PARIS (AFP) - Le Premier secrétaire du PS François Hollande et le chef de file des députés socialistes, Jean-Marc Ayrault, ont estimé mercredi que "la balle est dans le camp de la majorité et du gouvernement" sur la réforme des institutions.
Les socialistes ont lancé un "appel" à la majorité et au gouvernement pour conclure un "pacte républicain" sur la réforme, lors d'une conférence de presse à l'Assemblée nationale.
"Nous avons engagé le dialogue", a dit M. Hollande en rappelant les "cinq conditions" du PS pour voter la réforme.
"Pas question d'augmenter les pouvoirs du président", "élargir les droits du parlement", "supprimer le 49/3 (adoption d'un texte sans vote)", "pluralisme dans les médias" et "droit de vote des étrangers aux élections locales", a-t-il rappelé.
Il a en outre insisté sur une réforme des modes de scrutin au Sénat et à l'Assemblée nationale, selon lui "indissociables" de la réforme constitutionnelle bien que n'en faisant pas partie.
"Nous avons fait la démonstration de notre esprit de dialogue mais si sur aucune de ces avancées, il n'y a eu progrès, vous connaissez la réponse", a-t-il lancé (..). "Si c'est une réforme de circonstance, de procédure, de règlement intérieur, une réforme de procédure législative, nous n'en serons pas".
"On ne dialogue pas dans le vide", a-t-il ajouté, s'interrogeant: "Qui décide?
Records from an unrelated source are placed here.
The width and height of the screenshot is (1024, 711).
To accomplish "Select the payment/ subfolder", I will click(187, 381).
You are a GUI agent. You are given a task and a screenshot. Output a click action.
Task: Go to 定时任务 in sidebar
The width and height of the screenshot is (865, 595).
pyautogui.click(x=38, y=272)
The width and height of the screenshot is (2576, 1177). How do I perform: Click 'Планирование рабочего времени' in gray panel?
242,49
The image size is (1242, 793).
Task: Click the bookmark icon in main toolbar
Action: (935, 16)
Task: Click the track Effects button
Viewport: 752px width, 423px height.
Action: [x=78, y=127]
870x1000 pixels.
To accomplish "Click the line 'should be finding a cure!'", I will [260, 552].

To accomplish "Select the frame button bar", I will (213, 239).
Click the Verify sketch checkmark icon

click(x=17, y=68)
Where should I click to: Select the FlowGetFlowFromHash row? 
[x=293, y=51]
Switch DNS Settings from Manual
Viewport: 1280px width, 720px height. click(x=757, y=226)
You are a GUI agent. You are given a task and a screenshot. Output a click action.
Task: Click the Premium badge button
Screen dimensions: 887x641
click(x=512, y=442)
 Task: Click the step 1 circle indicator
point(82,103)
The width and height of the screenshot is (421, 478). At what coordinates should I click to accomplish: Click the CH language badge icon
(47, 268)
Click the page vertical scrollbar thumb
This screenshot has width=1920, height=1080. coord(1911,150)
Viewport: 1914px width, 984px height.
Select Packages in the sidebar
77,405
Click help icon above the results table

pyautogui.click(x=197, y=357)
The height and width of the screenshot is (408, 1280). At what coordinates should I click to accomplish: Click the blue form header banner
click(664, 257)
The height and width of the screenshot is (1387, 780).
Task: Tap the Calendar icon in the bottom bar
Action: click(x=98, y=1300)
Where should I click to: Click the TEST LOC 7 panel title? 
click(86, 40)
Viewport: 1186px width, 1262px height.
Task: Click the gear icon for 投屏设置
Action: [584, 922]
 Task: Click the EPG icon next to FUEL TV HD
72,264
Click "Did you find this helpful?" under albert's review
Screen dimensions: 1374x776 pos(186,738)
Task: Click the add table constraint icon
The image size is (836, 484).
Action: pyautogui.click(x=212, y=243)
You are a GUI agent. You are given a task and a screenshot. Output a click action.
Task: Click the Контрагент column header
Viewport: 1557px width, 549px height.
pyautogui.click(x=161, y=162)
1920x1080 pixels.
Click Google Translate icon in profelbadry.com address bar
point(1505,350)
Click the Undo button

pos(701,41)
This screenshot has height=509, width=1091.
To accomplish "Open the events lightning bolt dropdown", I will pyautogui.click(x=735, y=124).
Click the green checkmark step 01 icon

Est-ce le président du groupe UMP (Jean-François Copé, ndlr), le Premier ministre? le président de l'Assemblé nationale qui fait ce qu'il peut? le président de la République s'il a encore ce souci?".
"Je pense que le gouvernement s'est mis dans une nasse", a analysé M. Hollande. "Si ce texte doit être voté par l'opposition, il est possible que la majorité ne le vote plus".
"J'espère que le gouvernement et la majorité tiendront compte de nos propositions", a pour sa part indiqué M. Ayrault. "Cela ne veut pas dire que tout est à prendre ou à laisser", a-t-il nuancé. Mais "on attend des réponses" lors de la discussion parlementaire.
M. Montebourg a précisé que son groupe, "disponible pour un compromis politique d'ampleur" déposerait 49 amendements, un par proposition.
"François Fillon a la clé du succès ou de l'échec de la réforme", a-t-il estimé.
Spécialiste des questions de justice au PS, André Vallini a rappelé que les dispositions du projet de loi sur le Conseil supérieur de la magistrature (CSM) ne convenait pas aux socialistes. M. Vallini a affirmé que la garde des Sceaux Rachida Dati "a fait preuve d'une grande fermeture sur la question".
Le sénateur Bernard Frimat a insisté sur la nécessité de modifier le mode de scrutin au Sénat, sinon "nous allons bientôt déposer le panneau "établissement réservé à la droite" sur les grilles du Palais du Luxembourg.